The study stratified results on hip and knee devices by age, looking at patients younger than 65 and those 65 and older, because, as Dr. Springer described, “In AJRR, we capture 100 percent of patients who are in the Medicare population because we have access to all that data. But we potentially lose out on some patients who are younger than 65 if, for example, they have their joint revised at a hospital that does not report to AJRR.”

The main takeaway, he said: “For all three devices, there was very good statistical agreement; we determined that by having overlapping confidence intervals for each of the devices at various years.” The team assessed confidence intervals for years 1, 3, 5, 7, and 8.

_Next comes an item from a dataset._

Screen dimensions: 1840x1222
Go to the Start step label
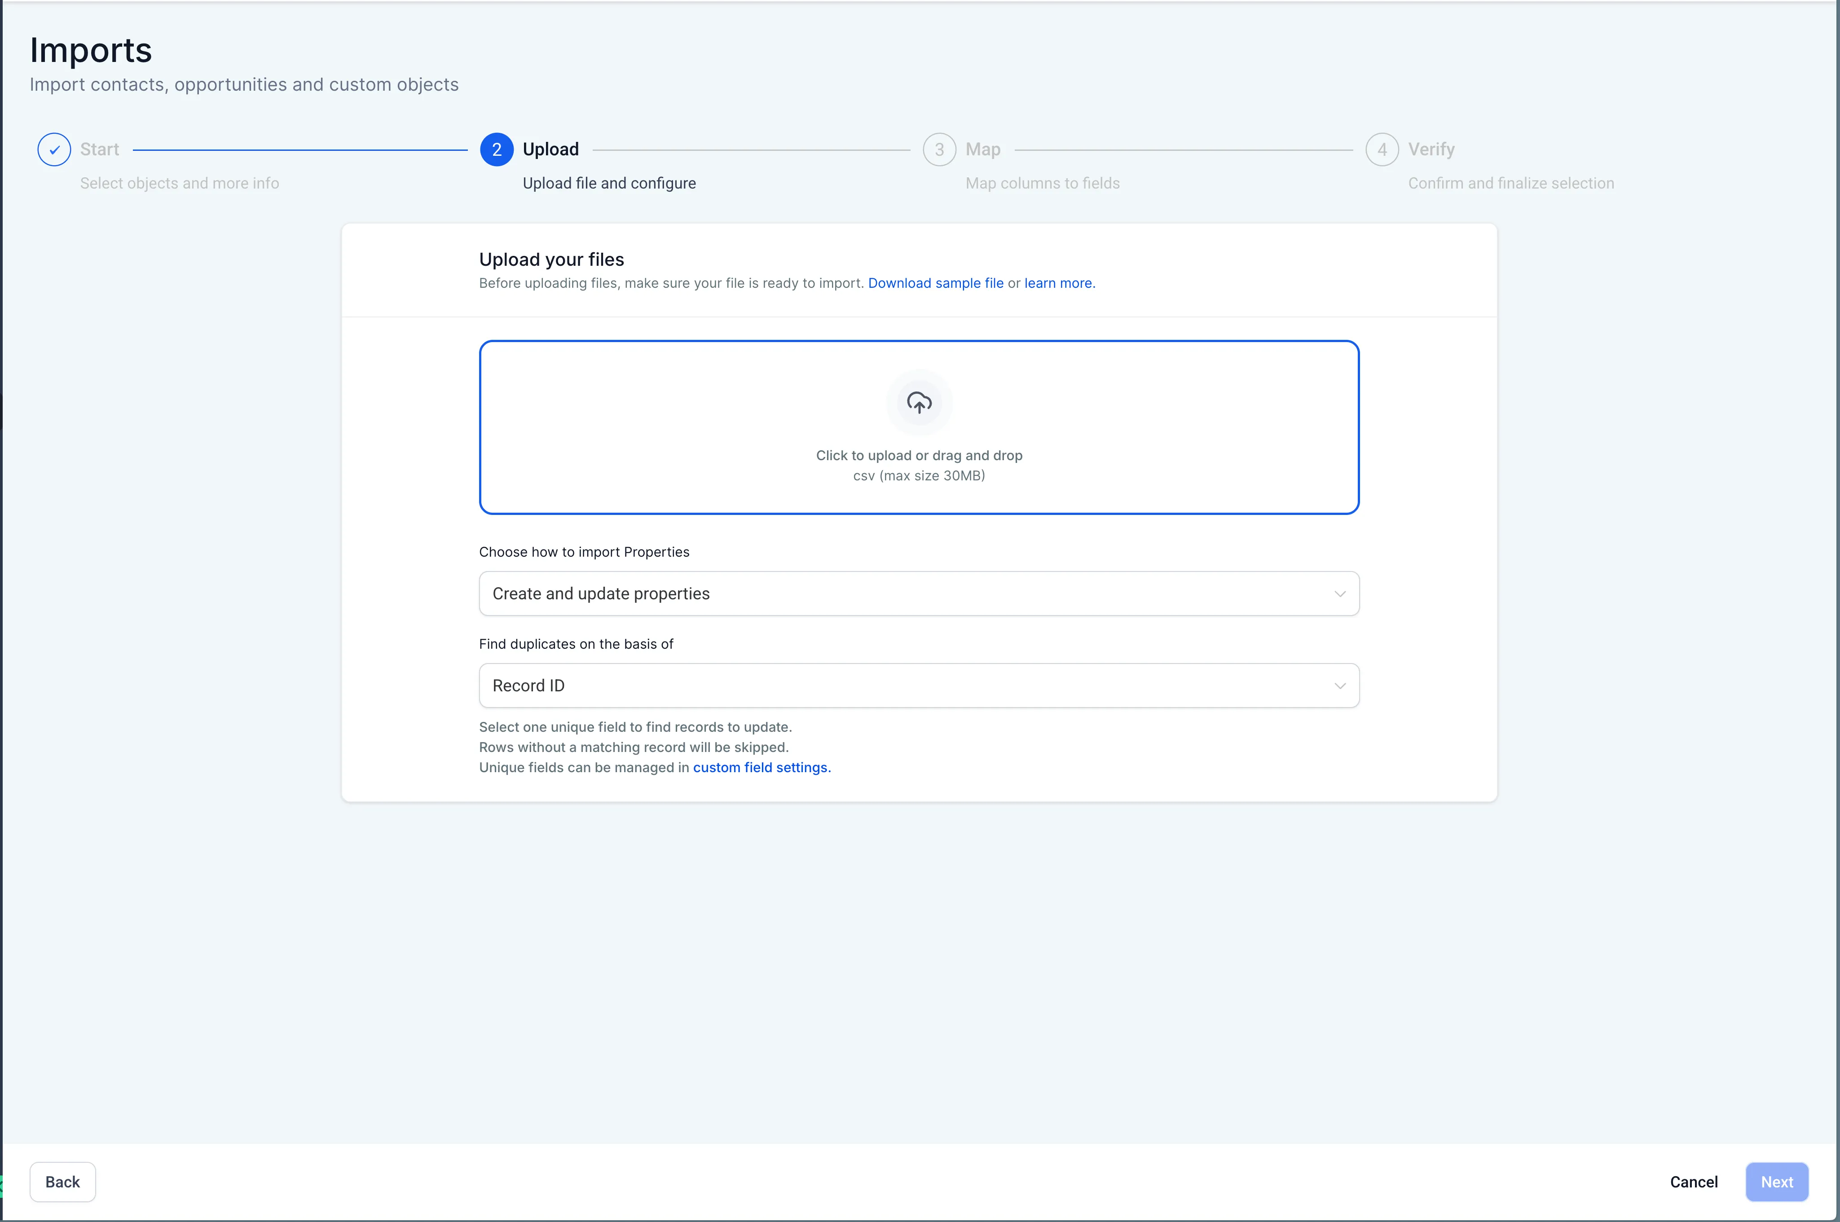point(100,150)
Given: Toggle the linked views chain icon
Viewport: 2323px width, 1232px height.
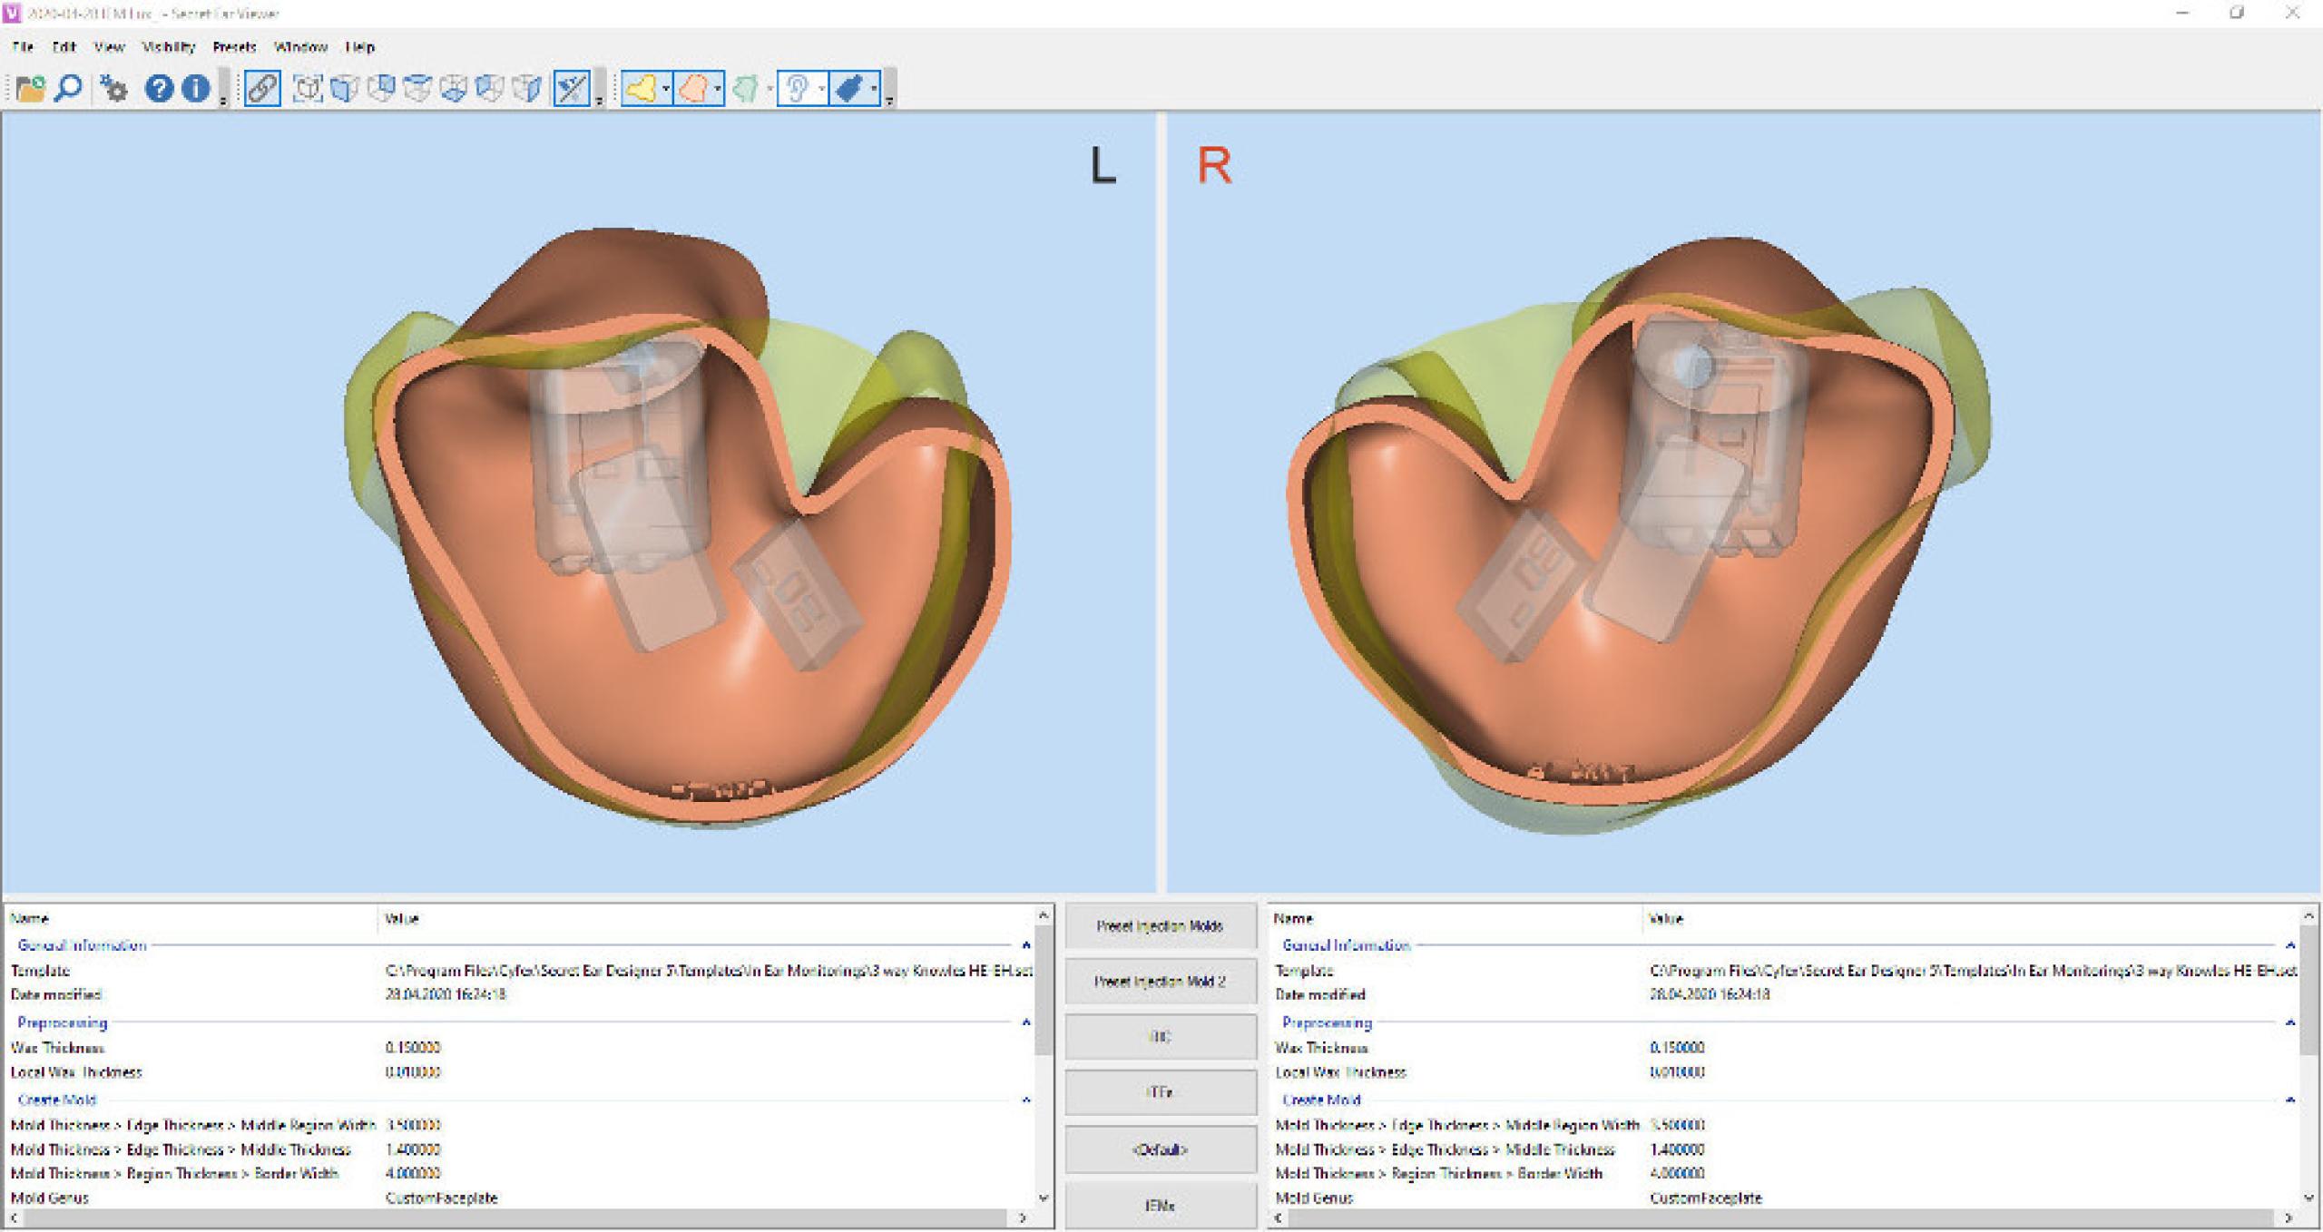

Even in areas where there were some minor statistical disagreements, the overall difference in survivorship was small. “Those comparisons really lead us to conclude that the performance of knee implants in the AJRR were very similar to what we’re seeing in a large-scale registry, across all age groups, across all cohorts,” Dr. Springer said.

Benefits of data alignment
Specifically, the findings yield two major benefits. “One, they obviously validate that our data not only represent a national representative sample,” Dr. Springer explained. “That has implications for global improvement in patient safety. What we’re most excited about is that this has led to pilot programs with ODEP, by which they allow the AJRR data to be used to get ODEP ratings.”

This development has positive implications both for validation of the AJRR and for industry partners in the registry. “These manufacturers now can use AJRR data and submit those data to ODEP to get ratings on their implants instead of having to do a lot of this work internally, which is expensive,” he said.

“We’re extremely excited about this pilot, and we hope that it’s going to continue to be expanded,” Dr. Springer said.

Ultimately, he said, he anticipates that the use of joint replacement registry data for ODEP ratings will become standard across the hip and knee arthroplasties and eventually across other devices.

Dr. Springer’s coauthors of “Is the American Joint Replacement Registry Data Consistent with International Survivorship in Hip and Knee Arthroplasty? A Comparative Analysis” are James I. Huddleston, MD; Kyle Mullen, MPH; Patrick Donnelly, MA; Edward Caton; and Keith Tucker.

Terry Stanton is the senior medical writer for AAOS Now.